我有一个数据集,其中包含一堆制造电路的间隔信息
df <- data.frame(structure(list(circuit = structure(c(2L, 1L, 2L, 1L, 2L, 3L,
1L, 1L, 2L), .Label = c("a", "b", "c"), class = "factor"), start = structure(c(1393621200,
1393627920, 1393628400, 1393631520, 1393650300, 1393646400, 1393656000,
1393668000, 1393666200), class = c("POSIXct", "POSIXt"), tzone = ""),
end = structure(c(1393626600, 1393631519, 1393639200, 1393632000,
1393660500, 1393673400, 1393667999, 1393671600, 1393677000
), class = c("POSIXct", "POSIXt"), tzone = ""), id = structure(1:9, .Label = c("1001",
"1002", "1003", "1004", "1005", "1006", "1007", "1008", "1009"

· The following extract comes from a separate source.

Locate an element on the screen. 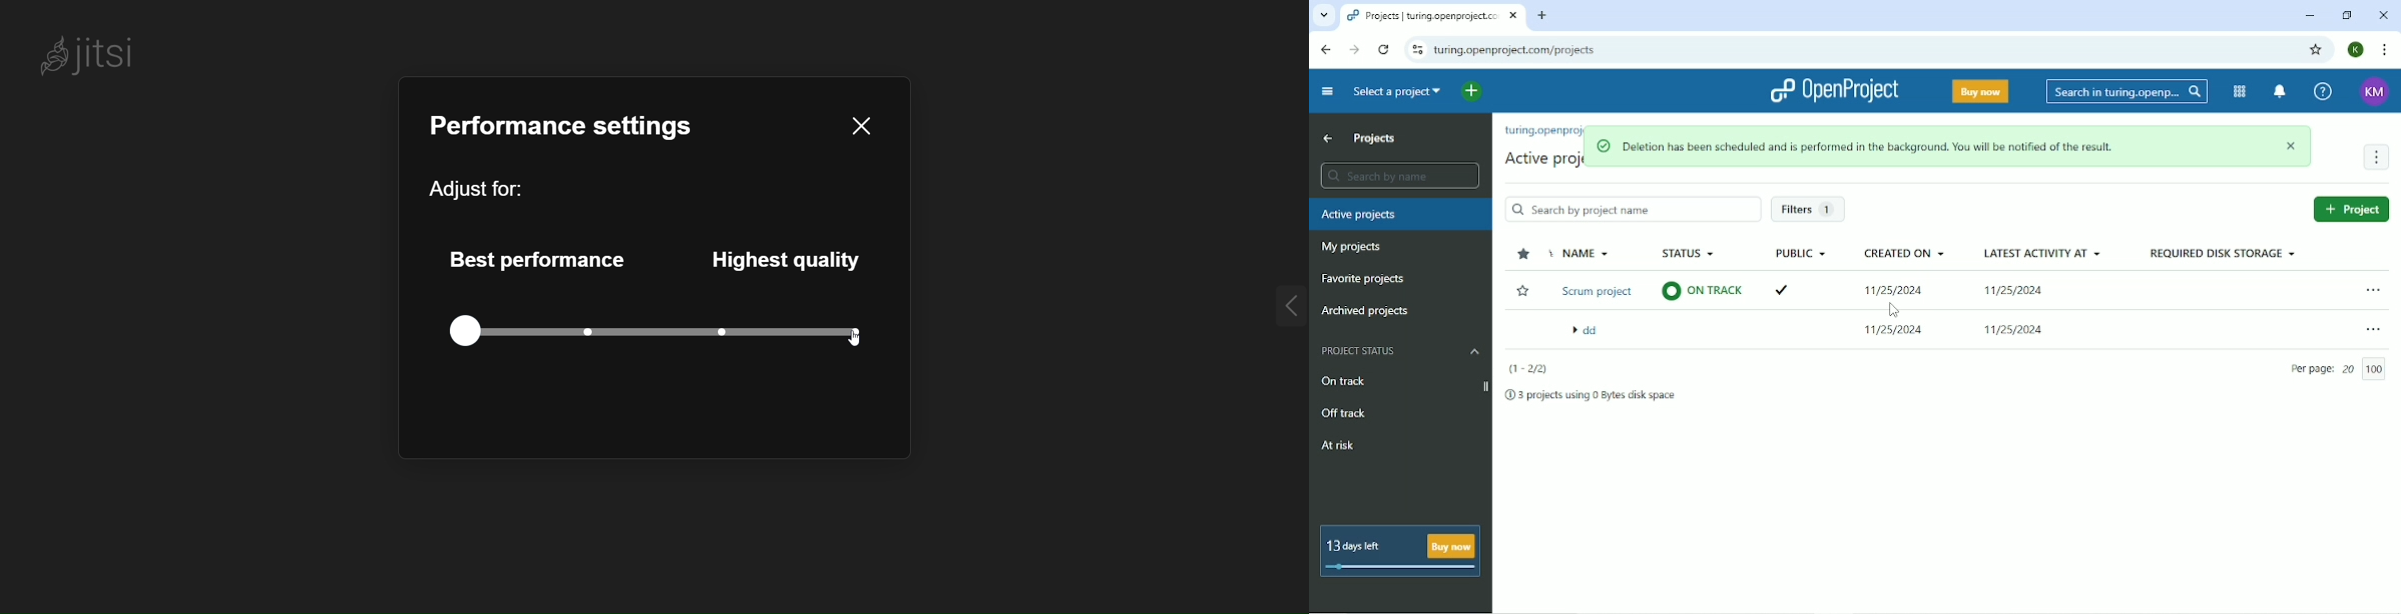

), class = "factor")), .Names = c("circuit", "start", "end",
"id"), class = "data.frame", row.names = c(NA, -9L)))
我能够创建一个计算重叠间隔数的新数据集:
ir <- IRanges(start = as.numeric(df$start), end = as.numeric(df$end), names = df$id)
cov <- coverage(ir)
start_time <- as.POSIXlt(start(cov), origin = "1970-01-01")
end_time <- as.POSIXlt(end(cov), origin = "1970-01-01")
seconds <- runLength(cov)
circuits_running <- runValue(cov)
res <- data.frame(start_time,end_time,seconds,circuits_running)[-1,]
但我真正需要的是看起来更像是这样的东西:
sqldf("select
res.start_time,
res.end_time,
res.seconds,
res.circuits_running,
df.circuit,
df.id
from res left join df on (res.start_time between df.start and df.end)")
问题是使用不等式连接的sqldf
方式对我的完整数据集来说是无法忍受的。
如何仅使用IRanges
获得类似内容?
我怀疑它与RangedData
有关,但我还没有看到如何得到我想要的东西。这是我尝试过的......
rd <- RangedData(ir, circuit = df$circuit, id = df$id)
coverage(rd) # works but seems to lose the circuit/id info
答案 0 :(得分:1)
覆盖率可以表示为范围,丢弃第一个范围(从1970年到第一个起始点的范围)
cov <- coverage(ir)
intervals <- ranges(cov)[-1]
您的查询是查找每个电路的间隔的开始,因此我将间隔缩小到它们的起始坐标并找到重叠(第一个参数是&#39;查询&#39;,第二个参数是&#39;受试者&#39)
olaps <- findOverlaps(narrow(intervals, width(intervals)), ir)
在特定时间间隔内运行的电路数量为
tabulate(queryHits(olaps), queryLength(olaps))
和实际电路
df[subjectHits(olaps), c("circuit", "id")]
这些碎片可以编织在一起,也许
df1 <- cbind(uid=seq_along(intervals),
as.data.frame(intervals),
circuits_running=tabulate(queryHits(olaps), queryLength(olaps)))
df2 <- cbind(uid=queryHits(olaps),
df[subjectHits(olaps), c("circuit", "id")])
merge(df1, df2, by="uid", all=TRUE)
范围可以与它们相关联&#39;元数据&#39;以协调的方式访问和子集,因此data.frame和范围之间的连接不必如此松散和临时。我可能会改为
ir <- IRanges(start = as.numeric(df$start), end = as.numeric(df$end))
mcols(ir) <- DataFrame(df)
## ...
mcols(ir[subjectHits(olaps)])
完成IRanges-land后,可能会as.data.frame()
。
最好在Bioconductor上提出有关IRanges的问题mailing list;无需订阅。